I can't earn more here and in my post I said it's likely he can't earn close to what he was on here either. We would have to relocate to earn the same kind of money or close to what we have now. If I can find an opportunity to earn more and he stays home with the babies then so be it. Im not trying to put the pressure on him I just feel like we are both cornered by living where we do. Whoever made the point about WFH could be on to something, we will look into that more.

OP’s posts: |
Regularsizedrudy Fri 24-Sep-21 23:05:17

It’s not too late for him to try to get a pay out.
If your ft is 25k you should deffo do that it seems a bit hypocritical to say he has to earn over 50k but you couldn’t possibly work full time.

Iggly Fri 24-Sep-21 23:07:54

My DH was made redundant although he did get paid off. Your DH should have been given a redundancy payment unless he has some something terrible??

If he’s been made redundant then there is some money in the short term.

You’re angry - on many levels - but you need to try and accept the anger but don’t lash out with it because that’s counterproductive.

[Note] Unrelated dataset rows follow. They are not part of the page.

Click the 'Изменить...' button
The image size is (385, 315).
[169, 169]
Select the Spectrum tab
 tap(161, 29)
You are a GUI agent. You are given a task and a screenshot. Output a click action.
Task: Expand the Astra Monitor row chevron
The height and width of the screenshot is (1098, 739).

Your DH will need time to process this and work through options. I’m not surprised he wants to take lower paid jobs - my DH was exactly the same - basically he had a massive crisis of confidence and convinced himself he couldn’t do a high paid job again. Try and bear that in mind.

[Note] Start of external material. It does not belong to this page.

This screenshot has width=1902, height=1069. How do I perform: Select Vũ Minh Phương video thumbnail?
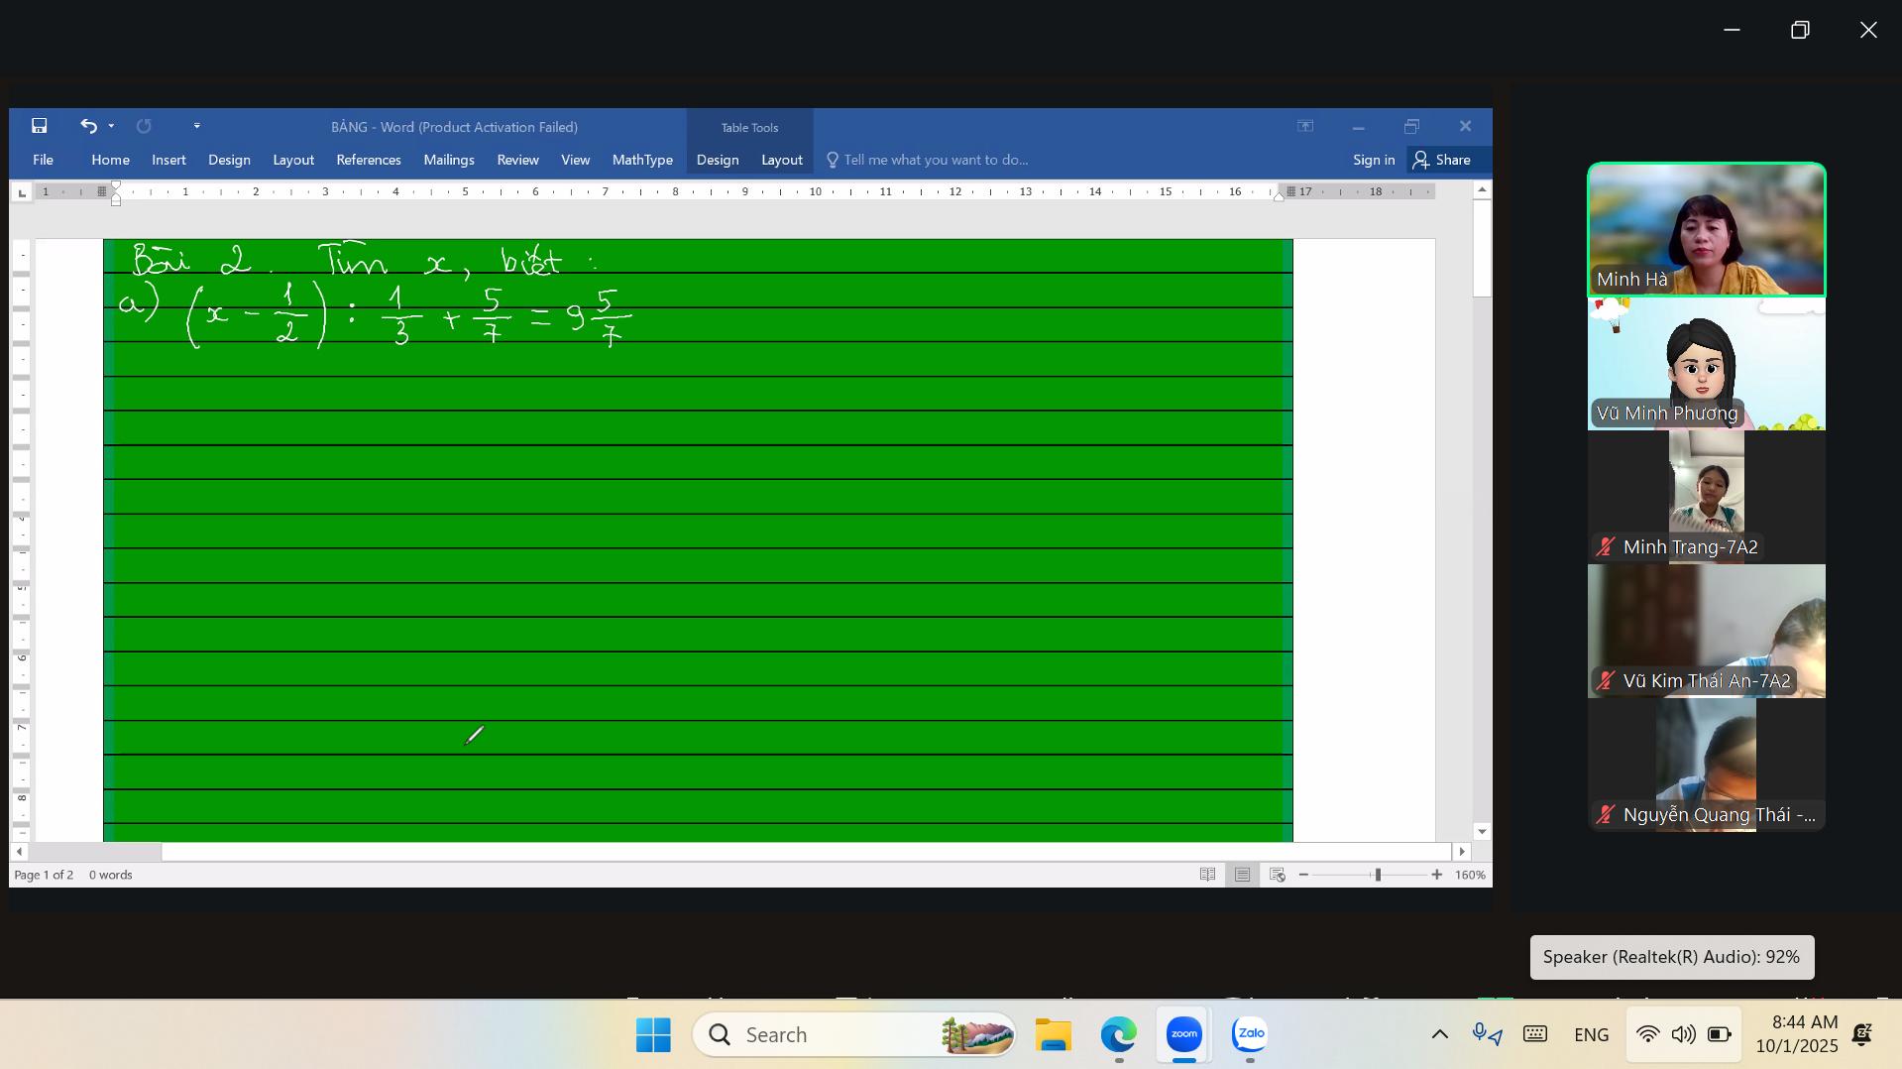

Take each day as it comes. If you work together you should be able to sort things out.

RJnomore1 Fri 24-Sep-21 23:08:07

For the third time the important question

How much are your core outgoing?

Darkestdays Fri 24-Sep-21 23:09:30


The poor guys has probably been so stressed and shocked that all he wants to do is get off the rat race too which is precisely what you have done (and he has enabled you to) so give him a flippin break. I know you are shocked but this has actually made me quite cross

If you read my comment I'm saying he's saying about getting a lesser paid job and keeping this lifestyle. Even on my full time wage (which I'm not contracted the hours for, so not something I can automatically switch to) if he went for that easy going job we wouldn't be able to afford this house. He's saying this is our home and we aren't giving it up, he doesn't seem to be listening to me that we can't afford this house if things have changed. I've told him if we have to sell we have to sell, if we have to move ok, if I have to find a new job to be able to work full time then alright (even though I love my job) I don't think I'm being selfish at all by saying we can't afford the house if things have changed. We can't. We have another baby on the way and will have twice the nursery fees not to mention everything else. He can't expect to leave the rat race but keep the lifestyle. Things are going to change!

OP’s posts: |
RealhousewifeofBarnardCastle Fri 24-Sep-21 23:10:22

Sorry but you need to get a grip and plan.

Plan for him getting another job, you working FT OTH, whatever you need to do

Look at all your expenditure and trim it to the bone
Evaluate your financial position
Decide your priorities

Hapoydayz Fri 24-Sep-21 23:10:54

With so many wfh opportunities why are you so insistent that you can't earn more?